Com exigência de nível médio/técnico em áreas específicas, o concurso do CAP traz oportunidades para o Quadro Auxiliar Técnico de Praças (QATP) e o Quadro Técnico Industrial de Praças (QTIP).
As provas estão marcadas para o dia 28 de setembro e, até o momento, a Marinha não se manifestou se o pedido de suspensão do MPF pode atrapalhar esse cronograma.
O que diz a Lei de Cotas
Desde junho de 2025, está em vigor a Lei 15.142/2025, que ampliou e atualizou a política de cotas em concursos públicos federais.
A legislação prevê a reserva mínima de 30% das vagas para candidatos pretos, pardos, indígenas ou quilombolas, além de 5% para pessoas com deficiência.
A divisão dos 30% ocorre da seguinte forma:
- 25% para pessoas negras;
- 3% para pessoas indígenas;
- 2% para pessoas quilombolas.
O texto foi regulamentado pelo Decreto nº 12.536, publicado no Diário Oficial da União no fim de junho, e já começou a ser aplicado no Concurso Nacional Unificado (CNU 2025).

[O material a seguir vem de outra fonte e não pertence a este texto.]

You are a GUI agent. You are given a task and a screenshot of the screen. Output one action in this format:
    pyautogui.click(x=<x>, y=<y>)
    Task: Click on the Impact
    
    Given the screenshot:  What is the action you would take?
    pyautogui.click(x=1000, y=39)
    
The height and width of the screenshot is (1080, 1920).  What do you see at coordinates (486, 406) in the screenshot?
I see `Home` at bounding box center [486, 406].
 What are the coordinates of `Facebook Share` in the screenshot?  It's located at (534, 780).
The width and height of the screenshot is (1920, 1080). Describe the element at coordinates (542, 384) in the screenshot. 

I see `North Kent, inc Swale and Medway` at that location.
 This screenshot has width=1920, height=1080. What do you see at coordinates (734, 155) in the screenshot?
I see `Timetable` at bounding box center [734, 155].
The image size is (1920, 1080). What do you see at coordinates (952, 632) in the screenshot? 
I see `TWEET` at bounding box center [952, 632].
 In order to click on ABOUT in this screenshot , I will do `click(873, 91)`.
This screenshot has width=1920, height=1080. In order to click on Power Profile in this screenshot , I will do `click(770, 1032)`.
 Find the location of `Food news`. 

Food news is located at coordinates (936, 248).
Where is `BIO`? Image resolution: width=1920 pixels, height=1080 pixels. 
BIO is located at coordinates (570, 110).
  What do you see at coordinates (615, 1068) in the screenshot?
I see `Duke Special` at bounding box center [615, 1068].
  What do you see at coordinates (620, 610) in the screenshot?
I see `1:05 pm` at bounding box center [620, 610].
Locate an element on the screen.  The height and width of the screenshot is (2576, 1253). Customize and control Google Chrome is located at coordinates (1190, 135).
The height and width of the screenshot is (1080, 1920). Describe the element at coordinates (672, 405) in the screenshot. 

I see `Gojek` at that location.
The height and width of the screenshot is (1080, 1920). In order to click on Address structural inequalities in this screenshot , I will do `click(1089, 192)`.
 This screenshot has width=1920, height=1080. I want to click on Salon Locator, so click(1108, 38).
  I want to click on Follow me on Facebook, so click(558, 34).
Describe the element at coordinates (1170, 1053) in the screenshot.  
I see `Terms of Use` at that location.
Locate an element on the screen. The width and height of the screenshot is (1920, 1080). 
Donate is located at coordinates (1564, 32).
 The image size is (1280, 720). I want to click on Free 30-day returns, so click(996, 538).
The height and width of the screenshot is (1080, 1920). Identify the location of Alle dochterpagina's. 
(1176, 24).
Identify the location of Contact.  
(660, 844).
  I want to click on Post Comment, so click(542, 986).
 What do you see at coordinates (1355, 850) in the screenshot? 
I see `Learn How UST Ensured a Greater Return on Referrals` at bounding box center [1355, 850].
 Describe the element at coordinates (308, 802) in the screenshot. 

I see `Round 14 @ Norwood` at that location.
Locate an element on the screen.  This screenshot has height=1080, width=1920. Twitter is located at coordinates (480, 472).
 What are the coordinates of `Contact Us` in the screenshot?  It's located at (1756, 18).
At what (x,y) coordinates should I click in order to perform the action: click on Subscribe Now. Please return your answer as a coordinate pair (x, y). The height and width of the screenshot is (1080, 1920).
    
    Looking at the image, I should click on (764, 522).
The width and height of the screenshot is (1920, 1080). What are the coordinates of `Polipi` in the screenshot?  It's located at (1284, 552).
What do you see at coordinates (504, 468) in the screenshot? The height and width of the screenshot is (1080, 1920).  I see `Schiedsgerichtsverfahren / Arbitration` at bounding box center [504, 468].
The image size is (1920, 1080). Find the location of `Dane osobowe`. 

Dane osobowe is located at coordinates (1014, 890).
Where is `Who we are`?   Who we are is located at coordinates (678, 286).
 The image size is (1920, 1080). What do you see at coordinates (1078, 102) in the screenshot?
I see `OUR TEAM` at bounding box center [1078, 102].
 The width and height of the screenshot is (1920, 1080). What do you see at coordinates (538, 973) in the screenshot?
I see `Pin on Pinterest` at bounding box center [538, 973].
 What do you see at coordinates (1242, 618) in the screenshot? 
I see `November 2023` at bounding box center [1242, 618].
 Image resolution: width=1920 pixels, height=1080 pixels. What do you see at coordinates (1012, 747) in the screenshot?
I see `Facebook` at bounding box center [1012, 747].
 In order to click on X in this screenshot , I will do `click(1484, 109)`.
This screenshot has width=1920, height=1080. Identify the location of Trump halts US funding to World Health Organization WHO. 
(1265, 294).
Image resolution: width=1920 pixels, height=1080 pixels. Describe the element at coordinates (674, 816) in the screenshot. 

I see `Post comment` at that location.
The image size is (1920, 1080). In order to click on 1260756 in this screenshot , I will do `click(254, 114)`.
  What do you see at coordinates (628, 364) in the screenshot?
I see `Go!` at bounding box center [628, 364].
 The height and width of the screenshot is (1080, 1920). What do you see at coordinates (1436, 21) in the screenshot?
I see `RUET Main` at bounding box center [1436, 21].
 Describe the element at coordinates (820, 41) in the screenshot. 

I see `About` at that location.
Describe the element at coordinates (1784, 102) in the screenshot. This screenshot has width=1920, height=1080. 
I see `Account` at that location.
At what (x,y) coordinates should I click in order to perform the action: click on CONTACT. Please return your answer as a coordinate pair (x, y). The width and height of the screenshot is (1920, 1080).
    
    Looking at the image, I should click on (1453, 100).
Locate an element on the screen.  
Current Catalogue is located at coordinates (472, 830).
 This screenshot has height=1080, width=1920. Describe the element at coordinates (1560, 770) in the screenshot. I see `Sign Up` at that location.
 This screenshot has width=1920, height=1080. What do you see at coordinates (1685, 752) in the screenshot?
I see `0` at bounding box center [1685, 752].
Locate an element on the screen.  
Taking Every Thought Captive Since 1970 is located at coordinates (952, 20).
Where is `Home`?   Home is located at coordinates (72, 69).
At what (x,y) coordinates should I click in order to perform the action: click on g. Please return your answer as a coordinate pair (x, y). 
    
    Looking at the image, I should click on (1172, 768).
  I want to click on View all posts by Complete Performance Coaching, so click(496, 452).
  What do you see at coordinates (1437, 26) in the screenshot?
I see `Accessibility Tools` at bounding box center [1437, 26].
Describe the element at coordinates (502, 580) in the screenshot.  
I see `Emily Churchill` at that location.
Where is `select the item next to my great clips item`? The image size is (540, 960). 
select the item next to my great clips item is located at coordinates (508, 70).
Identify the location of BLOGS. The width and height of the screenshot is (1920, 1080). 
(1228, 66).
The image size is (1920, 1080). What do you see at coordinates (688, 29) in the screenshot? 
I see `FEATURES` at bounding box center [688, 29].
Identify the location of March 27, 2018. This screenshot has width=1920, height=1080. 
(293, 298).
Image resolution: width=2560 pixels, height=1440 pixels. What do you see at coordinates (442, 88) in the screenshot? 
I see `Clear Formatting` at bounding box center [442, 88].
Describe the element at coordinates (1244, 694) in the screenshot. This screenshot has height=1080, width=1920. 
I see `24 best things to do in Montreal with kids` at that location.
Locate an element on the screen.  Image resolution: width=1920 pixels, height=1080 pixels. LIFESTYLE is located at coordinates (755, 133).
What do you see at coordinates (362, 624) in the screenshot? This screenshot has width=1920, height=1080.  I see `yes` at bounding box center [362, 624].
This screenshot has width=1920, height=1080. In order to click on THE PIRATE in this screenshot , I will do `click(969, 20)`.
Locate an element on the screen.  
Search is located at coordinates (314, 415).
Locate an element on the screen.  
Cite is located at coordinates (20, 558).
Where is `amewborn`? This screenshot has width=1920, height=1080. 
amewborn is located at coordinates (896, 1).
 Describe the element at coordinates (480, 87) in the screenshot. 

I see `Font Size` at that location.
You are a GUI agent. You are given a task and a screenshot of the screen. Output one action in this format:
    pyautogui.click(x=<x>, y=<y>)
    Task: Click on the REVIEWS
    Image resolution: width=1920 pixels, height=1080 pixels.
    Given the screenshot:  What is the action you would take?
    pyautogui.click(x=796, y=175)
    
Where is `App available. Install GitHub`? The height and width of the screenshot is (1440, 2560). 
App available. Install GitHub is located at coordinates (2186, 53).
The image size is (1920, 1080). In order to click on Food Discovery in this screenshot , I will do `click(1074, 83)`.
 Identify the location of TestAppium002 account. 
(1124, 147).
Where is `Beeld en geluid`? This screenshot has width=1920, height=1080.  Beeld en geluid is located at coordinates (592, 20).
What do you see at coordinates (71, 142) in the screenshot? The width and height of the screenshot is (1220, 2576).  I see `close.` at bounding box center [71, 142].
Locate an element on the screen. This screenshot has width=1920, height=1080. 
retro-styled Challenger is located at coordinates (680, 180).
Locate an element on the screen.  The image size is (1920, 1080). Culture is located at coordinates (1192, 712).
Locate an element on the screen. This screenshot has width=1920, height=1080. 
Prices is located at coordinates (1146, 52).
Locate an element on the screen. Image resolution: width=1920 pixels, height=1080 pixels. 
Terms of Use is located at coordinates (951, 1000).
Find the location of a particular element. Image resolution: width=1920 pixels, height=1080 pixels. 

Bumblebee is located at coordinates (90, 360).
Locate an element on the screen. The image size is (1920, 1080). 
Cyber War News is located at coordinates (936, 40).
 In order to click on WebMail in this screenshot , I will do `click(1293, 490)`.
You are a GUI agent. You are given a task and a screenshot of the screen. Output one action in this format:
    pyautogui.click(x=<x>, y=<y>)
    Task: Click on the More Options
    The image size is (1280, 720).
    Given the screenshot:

O decreto também trouxe normas detalhadas para a verificação da autodeclaração dos candidatos, com procedimentos específicos para cada grupo:
- pessoas negras passam por avaliação de comissão com base em características fenotípicas;
- indígenas e quilombolas apresentam documentação e são avaliados por comissões compostas majoritariamente por representantes de suas comunidades.
Outro ponto importante é que, se o candidato cotista for aprovado dentro da ampla concorrência, ele não ocupará a vaga reservada, permitindo que outro concorrente do sistema de cotas seja contemplado.
A lei também garante o acesso de cotistas a todas as etapas dos concursos, desde que cumpram as notas mínimas exigidas.
O acompanhamento da aplicação das cotas ficará sob responsabilidade do Ministério da Gestão e Inovação em Serviços Públicos (MGI), que poderá propor ajustes após dois anos de vigência, com participação da sociedade civil.
Além disso, o Supremo Tribunal Federal (STF) já havia consolidado, em 2017, o entendimento de que não é permitido fracionar as vagas por especializações como forma de burlar a política de ação afirmativa — justamente o ponto levantado pelo MPF contra os concursos da Marinha.